*DIRECTIONS*. Copy everything from "# Private Health" down to "in their mid-seventies?" in the forum thread below, changing "Italy" to "Portugal".

*EXTRACT*.
# Private Health Insurance for Senior ExPats



## Larry and Arlene

Question: Any leads on a reliable Health Insurance company accredited in Italy that is writing private health insurance for ExPats in their mid-seventies?

We made an inquiry to Allianz and was informed they do not write such policies and felt there might be few who do. We are looking at the move to Abruzzo next spring or summer and the Elective Residence Visa requires proof of adequate private health insurance.

We understand the non-commercial Forum ground rules so anything that lets us know this is possible and points in a direction would be gratefully received.


----------



## PauloPievese

Wow! Whatever I'm looking for, Larry and Arlene have been there first. If y'all have authoritative resources on this topic please share. =Paul=


----------



## Bevdeforges

You need to be a member, but AARO is a US expat group (based in Paris) that offers medical insurance for Americans living overseas. Details here: AARO?s Health Care Program for Expatriate America

The insurance is designed to meet most countries' visa requirements.
Cheers,
Bev


----------



## PauloPievese

Thanks Bev. Is this "legal minimum" like better-not-get-sick "legal minimum" or is it actually useful insurance? Here in the states I had "legal minimum" insurance on my motorcycle that was actually completely worthless (e.g. deductible greater than value of the bike) except for "check box, get a tag" purposes. AARO has a professional looking website at least. Do you or someone you know (who is willing to discuss it) have AARO insurance?


----------

*SOURCE DATA*.
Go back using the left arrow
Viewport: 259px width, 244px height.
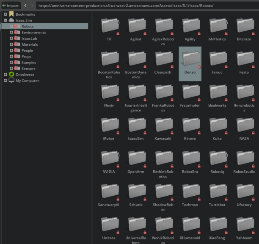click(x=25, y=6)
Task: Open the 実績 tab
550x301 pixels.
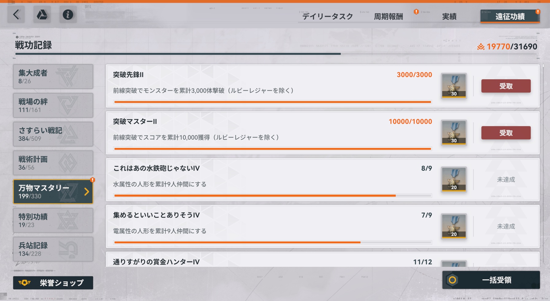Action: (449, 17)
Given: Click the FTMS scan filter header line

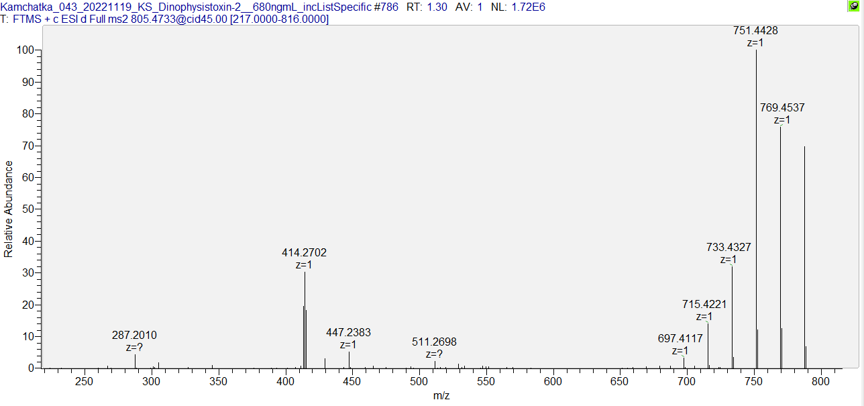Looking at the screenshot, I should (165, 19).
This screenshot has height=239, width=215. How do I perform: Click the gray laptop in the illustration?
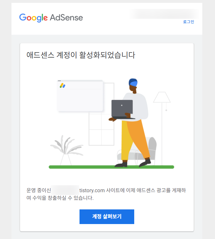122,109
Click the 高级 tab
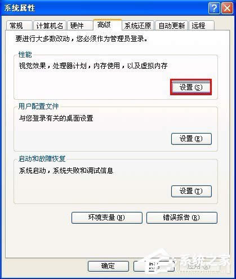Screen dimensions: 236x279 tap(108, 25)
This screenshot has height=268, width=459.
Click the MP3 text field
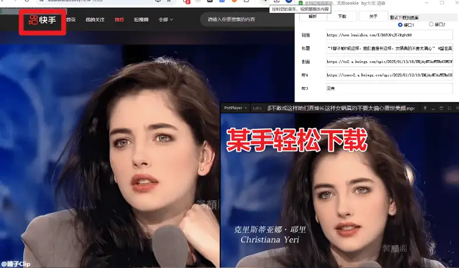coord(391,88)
==
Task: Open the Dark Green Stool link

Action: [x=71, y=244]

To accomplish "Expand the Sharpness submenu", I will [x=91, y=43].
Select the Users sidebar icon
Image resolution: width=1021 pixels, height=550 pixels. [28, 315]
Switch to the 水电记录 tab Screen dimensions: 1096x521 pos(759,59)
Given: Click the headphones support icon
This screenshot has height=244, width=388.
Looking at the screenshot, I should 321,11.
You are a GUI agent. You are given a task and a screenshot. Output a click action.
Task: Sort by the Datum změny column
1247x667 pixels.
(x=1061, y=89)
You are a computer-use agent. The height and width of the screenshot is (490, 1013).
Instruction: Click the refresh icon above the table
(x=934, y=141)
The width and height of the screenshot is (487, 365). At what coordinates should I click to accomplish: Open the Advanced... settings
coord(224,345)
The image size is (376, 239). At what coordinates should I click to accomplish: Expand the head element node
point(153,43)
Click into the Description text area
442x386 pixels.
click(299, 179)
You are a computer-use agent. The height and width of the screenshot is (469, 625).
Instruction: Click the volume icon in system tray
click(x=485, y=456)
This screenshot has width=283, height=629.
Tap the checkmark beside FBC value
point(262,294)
---
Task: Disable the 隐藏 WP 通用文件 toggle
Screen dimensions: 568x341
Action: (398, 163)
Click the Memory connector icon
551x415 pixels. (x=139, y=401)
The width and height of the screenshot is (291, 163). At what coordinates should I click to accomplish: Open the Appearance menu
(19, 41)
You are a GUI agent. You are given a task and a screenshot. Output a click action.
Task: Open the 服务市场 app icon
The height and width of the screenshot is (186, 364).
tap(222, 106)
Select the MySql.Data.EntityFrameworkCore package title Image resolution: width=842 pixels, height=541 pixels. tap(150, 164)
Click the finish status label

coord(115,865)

*RESULT FOR THIS EXERCISE*.
# Private Health Insurance for Senior ExPats



## Larry and Arlene

Question: Any leads on a reliable Health Insurance company accredited in Portugal that is writing private health insurance for ExPats in their mid-seventies?